Mr Khan started the engine of the lead truck, but only drove ten metres before there were three loud bangs that shredded his front tyre.
‘What was that?’ Snubs shouted, as he squatted down on his haunches. ‘Is that gunfire?’
Everyone hit the muddy ground as more sharp cracks shot across the field, followed by the dazzling white blast from a pair of stun grenades.
Robin shuddered and took cover in thick mud under a people carrier, but the grenade had dazzled him and all he could see was a blue-white blur. The arrows sticking out of his backpack snagged the underside of the vehicle and his trousers stuck to the wet ground as he tried to work out which direction the attack was coming from.

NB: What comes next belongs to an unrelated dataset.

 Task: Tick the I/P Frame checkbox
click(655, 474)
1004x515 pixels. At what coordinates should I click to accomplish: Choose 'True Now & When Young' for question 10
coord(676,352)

After a few long blinks Robin started to get some vision back. There was nobody near him, but it was chaos around the Ranger trucks thirty metres away. Fake Rangers and terrified TV people squatted on the ground, while at least eight bandits with guns and body armour charged in to surround them.
‘On your knees, hands on head!’
‘Money, phones and car keys, or we’ll shoot holes in you.’
More bandits, including a trailing pack of grubby forest kids, charged into the field and began looting equipment from TV production vans. When Robin looked the other way, he saw two women with shotguns entering Snubs’ silver trailer.
The site perimeter was supposed to have been secured by the Brigands, but they were a disorganised bunch and Robin wasn’t entirely surprised that they’d disappeared into hedges around the field at the first sign of trouble.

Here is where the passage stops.